Portanto, Jesus escolheu, aqui, um personagem símbolo de religiosidade (o
fariseu) e outro símbolo de degradação moral (o cobrador de impostos) para
contrapô-los e alertar os seus discípulos de todos os tempos sobre o perigo da
soberba, orgulho e prepotência, sobretudo quando estas posturas são motivadas
pela religião.
A parábola não se limita a dizer
que os dois homens foram ao templo para rezar, mas mostra também o conteúdo da
oração deles e a maneira de rezar de cada um. E é esse conteúdo o que vai
determinar o desfecho da história. Primeiro, é descrita a oração do fariseu: «O
fariseu, de pé, rezava assim em seu íntimo: “Ó Deus, eu te agradeço porque não
sou como os outros homens, ladrões, desonestos, adúlteros, nem como este
cobrador de impostos» (v. 11). Como se vê, a oração do fariseu é toda
voltada a si mesmo; ele não agradece pelo que Deus faz em sua vida, mas pelo
que ele mesmo é e faz, considerando-se superior e demonstrando total desprezo
pelas demais pessoas. Sua oração é um louvor a si próprio. Ao invés de
confrontar sua vida com o projeto de Deus, ele a compara à vida dos outros. Na
verdade, ele considera Deus um mero contador, a quem apresenta as boas obras e,
por isso, deve receber créditos em troca. Para provar que era um homem “acima da
média”, ele elenca suas vantagens: «Eu jejuo duas vezes por semana, e
dou o dízimo de toda a minha renda» (v. 12). Ora, a Lei exigia o jejum
apenas uma vez ao ano, no chamado “dia da expiação” (Lv 16,29); os judeus mais
devotos, no entanto, como muitos fariseus, jejuavam duas vezes por semana, nas
segundas e quintas-feiras, em alusão à subida e à descida de Moisés ao monte
para receber a Lei, imaginando que, com esta prática, teriam mais vantagens
diante de Deus. Quanto ao dízimo, a Lei exigia apenas dos produtos principais:
do trigo, do vinho, do azeite e das primeiras crias do rebanho (Dt 14,22-27),
enquanto este fariseu dava o dízimo de tudo. Em suma, a oração do fariseu não
passa de uma prestação de contas a Deus.
A descrição da oração do cobrador
de impostos, pelo contrário, revela a postura de uma pessoa sincera, que tem
consciência da sua condição de pecador: «O cobrador de impostos, porém,
ficou à distância e nem se atrevia a levantar os olhos para o céu; mas batia no
peito dizendo: “Meu Deus, tem piedade de mim que sou pecador!”» (v.

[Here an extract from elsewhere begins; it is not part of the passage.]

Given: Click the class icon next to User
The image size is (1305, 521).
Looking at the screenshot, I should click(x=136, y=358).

13). Antes de tudo, vale ressaltar a coragem deste cobrador de impostos; ora,
como pecador público, ele foi ousado ao entrar no templo, pois sabia que seria
observado pelas pessoas e até julgado e escarnecido, como foi pelo fariseu em
sua oração: «não sou como este cobrador de impostos» (v. 11).

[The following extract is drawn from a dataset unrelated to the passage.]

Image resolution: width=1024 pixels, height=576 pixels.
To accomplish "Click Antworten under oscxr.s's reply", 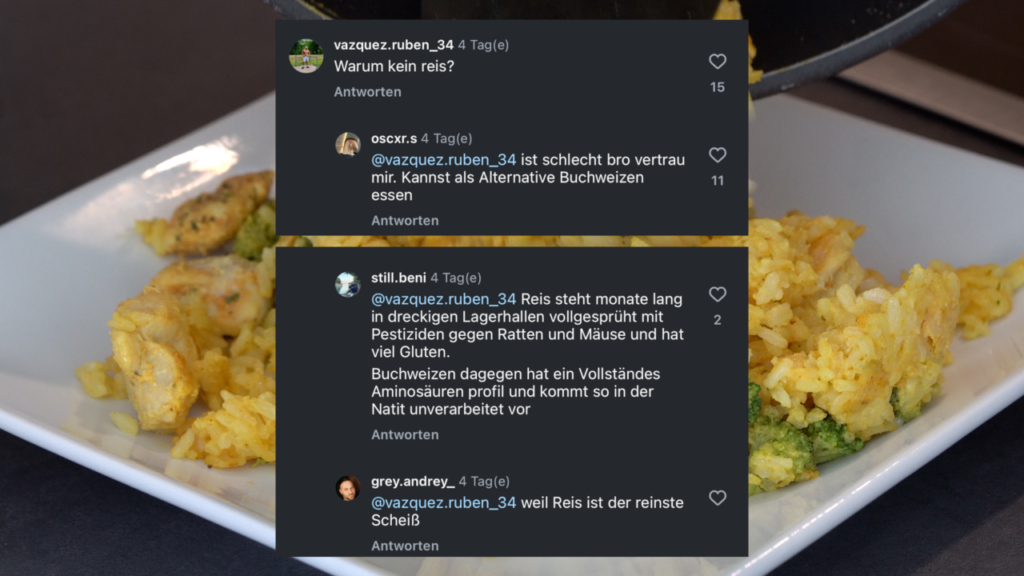I will [405, 221].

O reconhecimento da condição de pecador é evidenciado pela postura e as
palavras do cobrador de impostos. Ele ficou à distância e sem coragem de
levantar os olhos para o céu, e batia no peito, em sinal de penitência e
arrependimento; suas as palavras expressam a oração dos humildes de Deus
– «Meu Deus, tem piedade de mim que sou pecador!» –, uma
fórmula bastante repetida nos salmos penitenciais (Sl 25,11; 51,13; etc).

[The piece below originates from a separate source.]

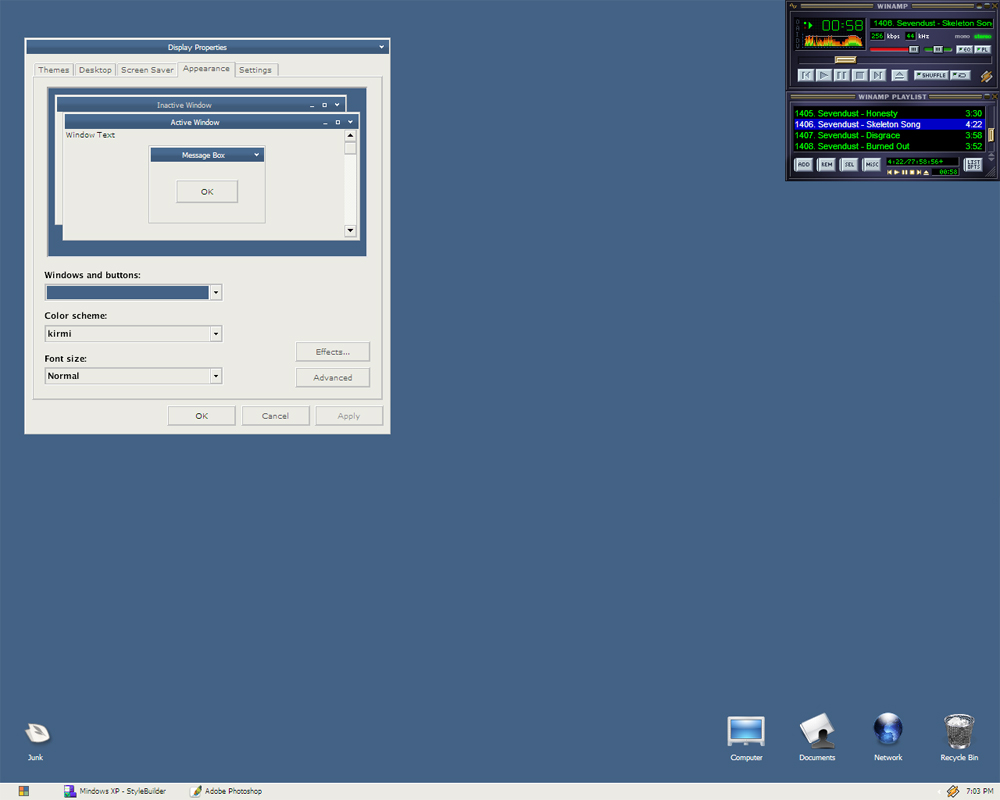Click the Advanced button in Display Properties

Somente quem é humilde reconhece a necessidade de Deus em sua vida. Ao
reconhecer essa necessidade, o publicano abre espaço para Deus agir em sua e
vida e faz experiência da sua misericórdia.
A parábola é concluída com uma
declaração solene e surpreendente de Jesus: “Eu vos digo: este último
voltou para casa justificado, o outro não. Pois quem se eleva será humilhado, e
que se humilha será elevado” (v. 14). A fórmula solene “eu vos digo”
(em grego: λέγω ύμιν – lêgô himin) é sempre a
introduz ou conclusão de um ensinamento importante e definitivo, algo
irrevogável, como é o desfecho desta parábola. Isso significa que se trata de
algo essencial para a comunidade cristã. A surpresa é que o cobrador de
impostos foi justificado e o fariseu não. Ser justificado significa ser
reconciliado por Deus e admitido à sua convivência, ao seu Reino e à salvação;
e isso não se dá por méritos pessoais, mas pela gratuidade do amor de Deus.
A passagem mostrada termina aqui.